Monday, September 8, 2025

Old. Dog

 I’m getting new technologies and am face to face with my calcified brain and hands. Part of me feels l;Ike a two year old  “I don’t Want to” do anything that requires effort.  I did my 1 mile walk today, but everything in me didn’t Want to!  Adam set me up with the keyboard and I want my old touch screen,   Here I am Face to Face with the Second Step  and part of me wants to turn and run.   I can’t blindly make myself (I guess I can with the walking) but the New habits I want are going to feel awkward and not easy and somehow I need to keep doing them til I break through  A birth of sorts isn’’t comfortable, but that’s why I did this transition.  New dendrite growth!

Sunday, September 7, 2025

Weeds

 Out at the farm again  to pick raspberries and beans.  I realized how much I let the garden go this year. With all the rain we had  my ignoring of the garden in July led to 6-7 ft tall weeds in the garden.  

I’m tired.  I think I’m ready to be done with gardening.    Perhaps thats why i don’t feel great loss. I’m ready to be done.   Something in me has switched off.    Do I believe that?   Time will tell. But the tiredness runs deep

Saturday, September 6, 2025

First time back at the farm

 Yesterday I went out to the farm and had the oddest sensation.  I had a list of to dos. But no energy.  I did what I could and then started to pick beans (not many big enough) but felt sort of woozy and disoriented, more psychologically than physically     I definitely wasn’t in productive mode.    Then today was another long deep sleep day.  Perhaps I AM fighting off some sickness.   But it crosses my mind that my body is just starting to grok that something has changed and the body mind disconnect may be the disorientation.  I’m curious what tomorrow will feel like 

Thursday, September 4, 2025

Tired

 Today was one of exhaustion and deep sleep.  I think the depletion of the last few months caught up with me.  I struggled to get thru the water. Only walked ,3i mi  and ate a whole box of cookies.    But I’m writing now  and will keep on putting one foot in front of the other til I make it into my new Life.   I rather like the feel of its newness,  the order that is starting to evolve in my new space.   Perhaps this is how to get to the endlessly awaited  “rebirth of wonder”.   To move forward with curiosity into……?
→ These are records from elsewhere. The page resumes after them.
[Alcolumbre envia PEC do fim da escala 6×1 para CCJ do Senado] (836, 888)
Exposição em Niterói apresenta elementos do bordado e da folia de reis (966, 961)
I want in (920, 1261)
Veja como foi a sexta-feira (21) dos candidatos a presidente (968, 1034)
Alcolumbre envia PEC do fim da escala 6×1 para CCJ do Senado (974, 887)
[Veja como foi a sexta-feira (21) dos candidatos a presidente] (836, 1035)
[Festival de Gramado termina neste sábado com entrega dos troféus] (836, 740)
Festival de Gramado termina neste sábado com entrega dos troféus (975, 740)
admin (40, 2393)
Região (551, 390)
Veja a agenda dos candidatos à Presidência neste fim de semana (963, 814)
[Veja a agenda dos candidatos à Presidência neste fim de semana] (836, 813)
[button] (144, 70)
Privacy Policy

Wednesday, September 3, 2025

Third Day

 I’m starting new habits      Three days is only the first step, but 30 will be the beginning of new habits.   I still find myself wondering Who is the decider in me that is the architect of both the move but also the shedding of old skins, the driver of the new habits?  Perhaps the daily walks will become something I look forward to? Perhaps the daily journaling will get me back into writing…. But somehow I feel the presence of a part of me who is taking me in hand, who wants me to step into something new, not necessarily better, just different..  and for some reason, it makes me feel hopeful.  Like an older Me is reaching back accross time and guiding me. All I have to do is do it one step at a time

Tuesday, September 2, 2025

Working out the kinks

 second day living in Madison.  I still don’t feel it I’m busy sorting storing ironing out the wrinkles     When will it hit me , the enormity of what I’ve just done.   Starting new habits  drinking 2 lots of water, walking and journaling every day.   Who is this person who decided to do this?  Away from my beloved fields of switchgrass    I’m waiting for the pattern to emerge     But who am i now?  What am I growing toward?  

Monday, September 1, 2025

First day of the rest of my life

 I moved.    I packed up my life piece by piece   I picked up each object or picture or writing and decided   I decided to keep or give away or toss, burn and bury.    I did it one step at a time, one foot infront of the other.  And Now I’m living in a little 350 sq ft apt above Adams garage        I feel.   I don’t know yet.   I feel  relieved that it’s done I feel tired and in pain.  I feel determined   To be open to whatever comes.   I want to know  What else is possible???